PhD Thesis submitted 2024
PhD Thesis Title
Our Mabel. Our Voice: Through Life Story One Aboriginal Family Writes for Self-Love, Justice and Reconciliation.
PhD Thesis Status
Accepted September 2024.
Award for Excellence
PhD received an Indigenous Higher Degree Research Excellence Award for outstanding doctoral candidature from Monash University Pro-Vice-Chancellor (Indigenous).
Publication of Thesis
The thesis will be under embargo until Jacinta can publish her great-grandmother's life story.
PhD Thesis Abstract
Historically, the colonisation of Australia has been told as a success story with little reflection on how this narrative has influenced Aboriginal families historically and to this day. Jacinta’s research directly challenges this problem.
With care and compassion, in collaboration with her Great Uncle Walter Eatts, her birth father, and family in Western Australia, she is telling her family’s story of reconnection and healing, through relational understandings that time is synchronous (the past lives in our present). Jacinta’s story centres her Great Grandmother Mabel Ita Eatts, née Frederick (1907-1991), a Kitja Jaru woman and a Stolen Generations Survivor, born on Country in Ceremony in Lugangarna/ Palm Springs, near Halls Creek in Western Australia.
Through archival evidence, her Great Uncle’s memoir, family memory, and further research, this thesis will document how Mabel and the man she married survived oppressive, racialised policies in Western Australia and Queensland between 1900 and 1960. This narrative will give agency to Mabel’s life, her strength and resilience and her influence on generations since.
Jacinta advocates for First Nations family standpoints inside of the Academy, Indigenous family access to all the archives that relate to them, and processes of culturally informed intergeneration truth-telling and healing through story.
Background - Western Australia's Secret History
The early to mid 1900's in Australia was a dark period for Aboriginal families. In Western Australia for instance, under the Aborigines Act 1905, The Chief Protector of Aborigines became the legal Guardian of all Aboriginal children in Western Australia till the age of 16 years, overriding all legal guardianship of their mothers. Aboriginal families were under the control and surveillance of the Department of Aborigines.
Aboriginal people were required to seek permission from local and State protectors, to do many things. During this time, 1000's of letters were written to the Aborigines Department by Aboriginal parents.
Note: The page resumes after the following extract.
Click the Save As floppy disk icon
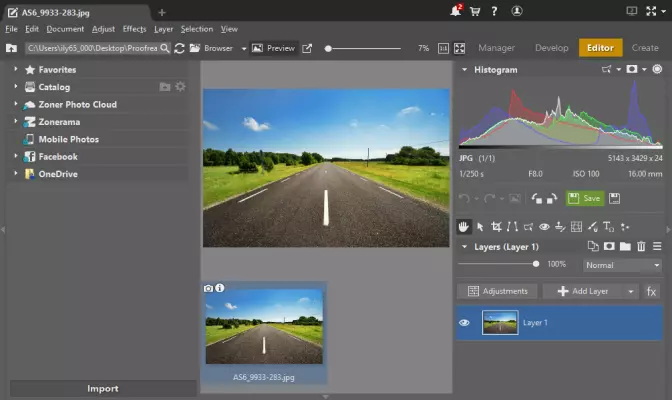This screenshot has width=672, height=400. (614, 199)
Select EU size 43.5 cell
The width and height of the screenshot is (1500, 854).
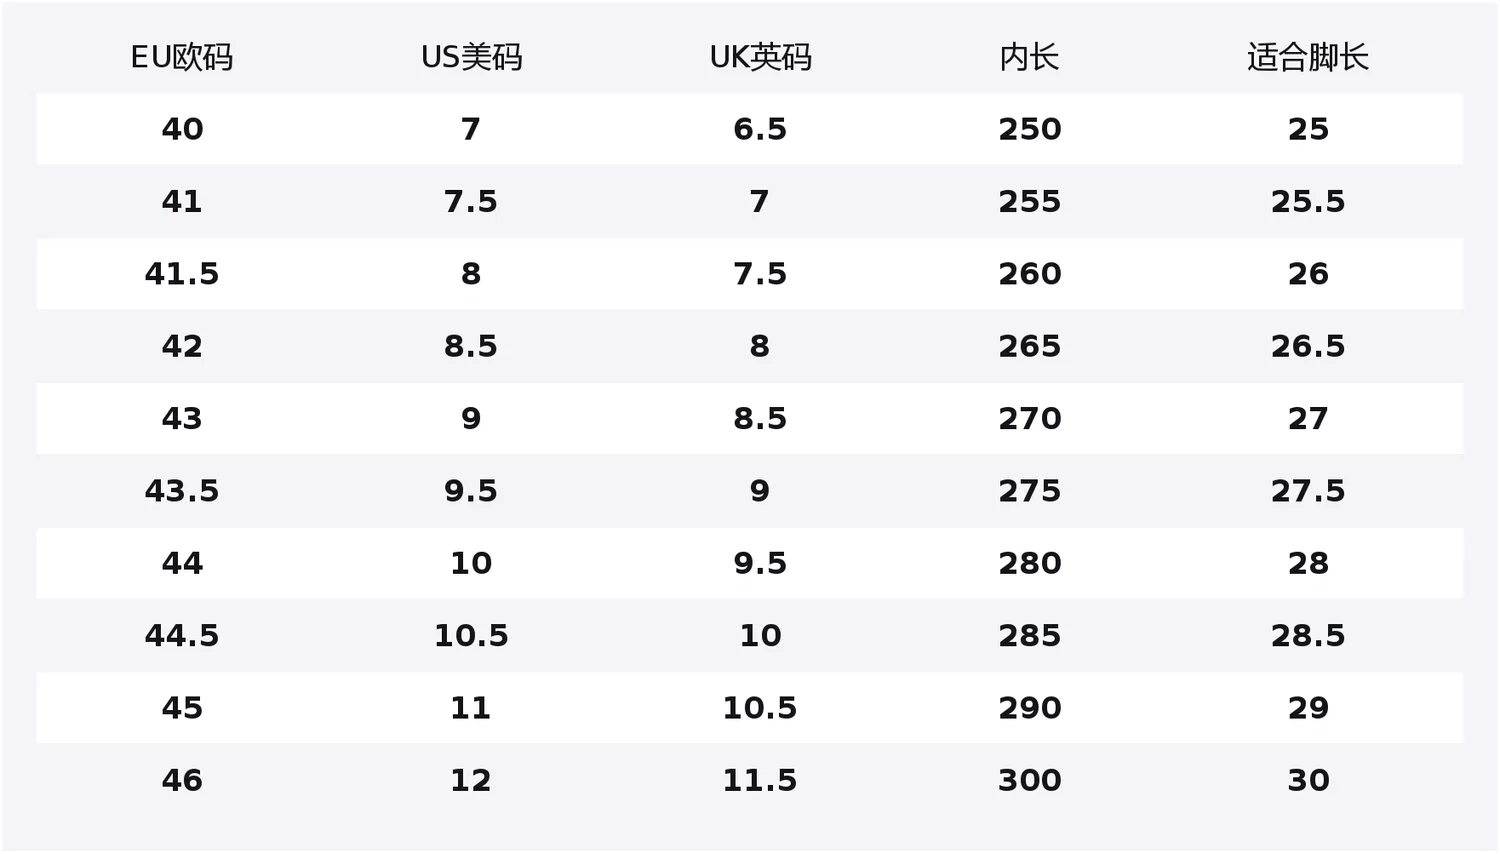click(x=182, y=491)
All these letters were written with the hope for something better.
The Western Australian Government filed these letters away
and many have survived and can be found in the State Archives of Western Australia.
Jacinta's
Great Grand Father Jack Albert Eatts and her Great Grand Mother Mabel Ita Frederick were among those who wrote to the Protector of Aborigines.
Jacinta's family now have copies of the letters written by Jack and Mabel and the replies they received from the Department between 1929 - 1939.
These letters form the basis of this PhD.
Jacinta's
thesis is dedicated to her Great Grandmother Mabel Ita Frederick. As the 2018 NAIDOC week theme stated,
“Because of her we can”. Through the letters she and her husband Jack Albert Eatts wrote in the 1930’s to the
Protector of Aborigines, her family have learnt of their fierce efforts to keep the family together in an era where the Australian government was actively separating and controlling Indigenous Australian families.
The
Aborigines Act of 1905
created the position of Chief Protector of Aborigines. The Chief Protector's role in the removal of Aboriginal children and the administration of control over the lives of Aboriginal families is central to my study. The letters exchanged between Jacinta's family and the Protector of Aborigines during the 1930’s provides the backbone for exploration and discussion in this thesis.